[Extracted material — start]

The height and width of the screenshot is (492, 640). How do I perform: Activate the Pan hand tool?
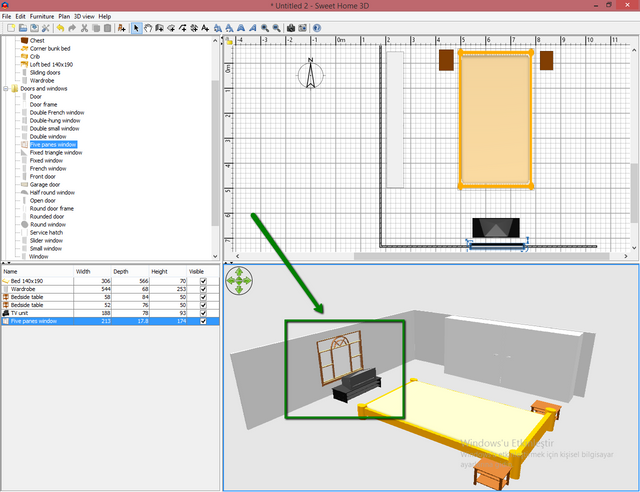[150, 28]
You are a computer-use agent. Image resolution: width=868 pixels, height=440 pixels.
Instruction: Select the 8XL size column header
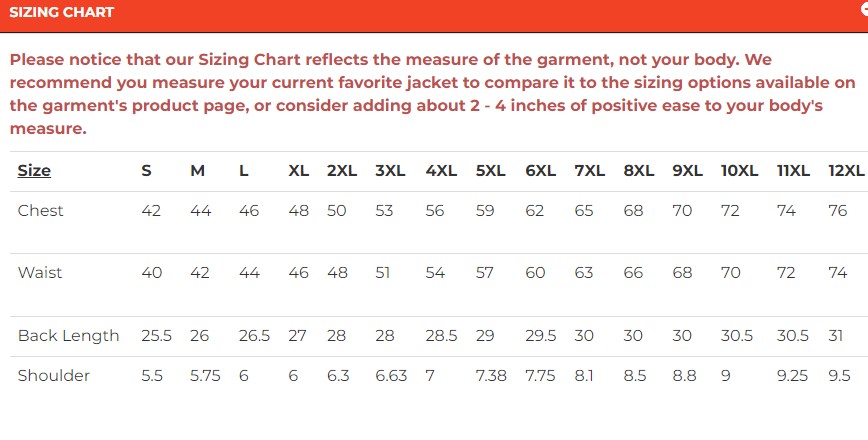click(639, 171)
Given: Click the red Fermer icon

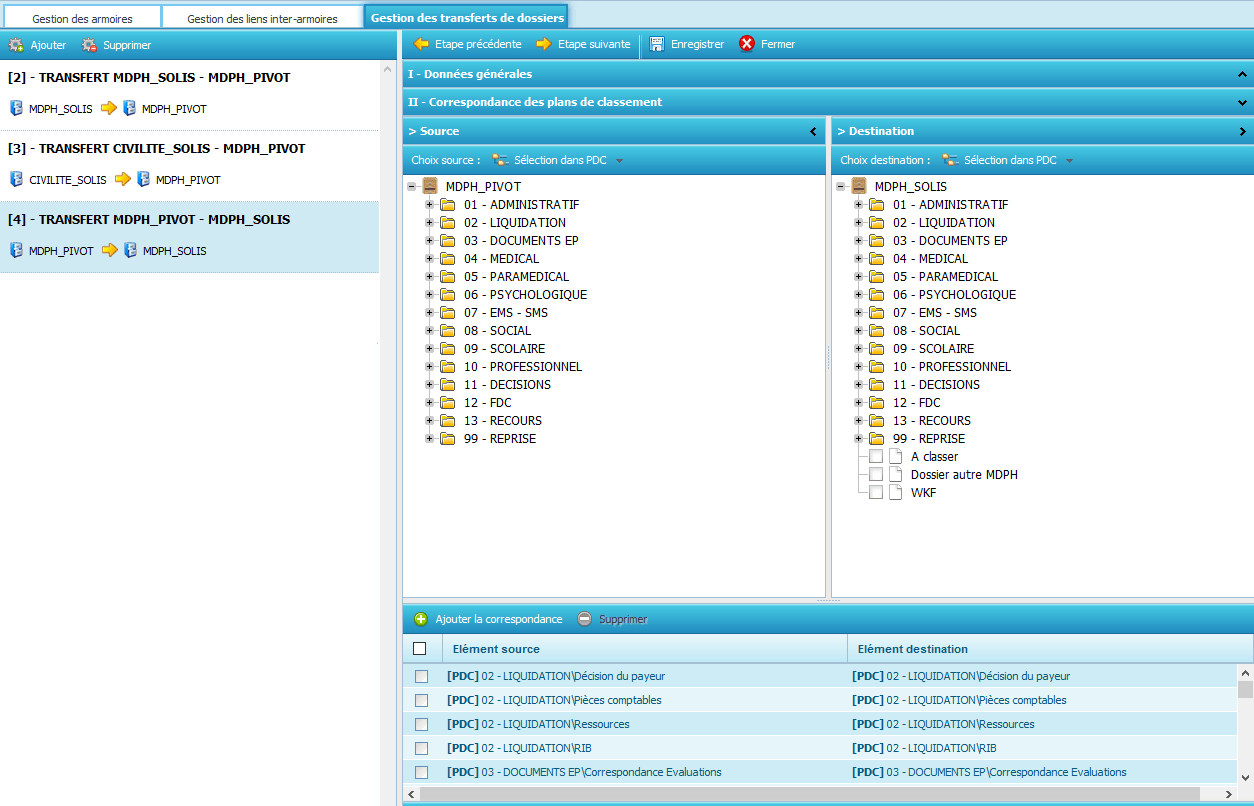Looking at the screenshot, I should (x=747, y=44).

[Extracted material — finish]

[Instructions for the task] Your copy of the records must match them exactly, except that no pictures appear in it.

[Written solution]
The height and width of the screenshot is (492, 640). How do I perform: Activate the Pan hand tool?
[150, 28]
You are a computer-use agent. Image resolution: width=868 pixels, height=440 pixels.
Instruction: Select the 8XL size column header
click(639, 171)
Given: Click the red Fermer icon

Looking at the screenshot, I should (x=747, y=44).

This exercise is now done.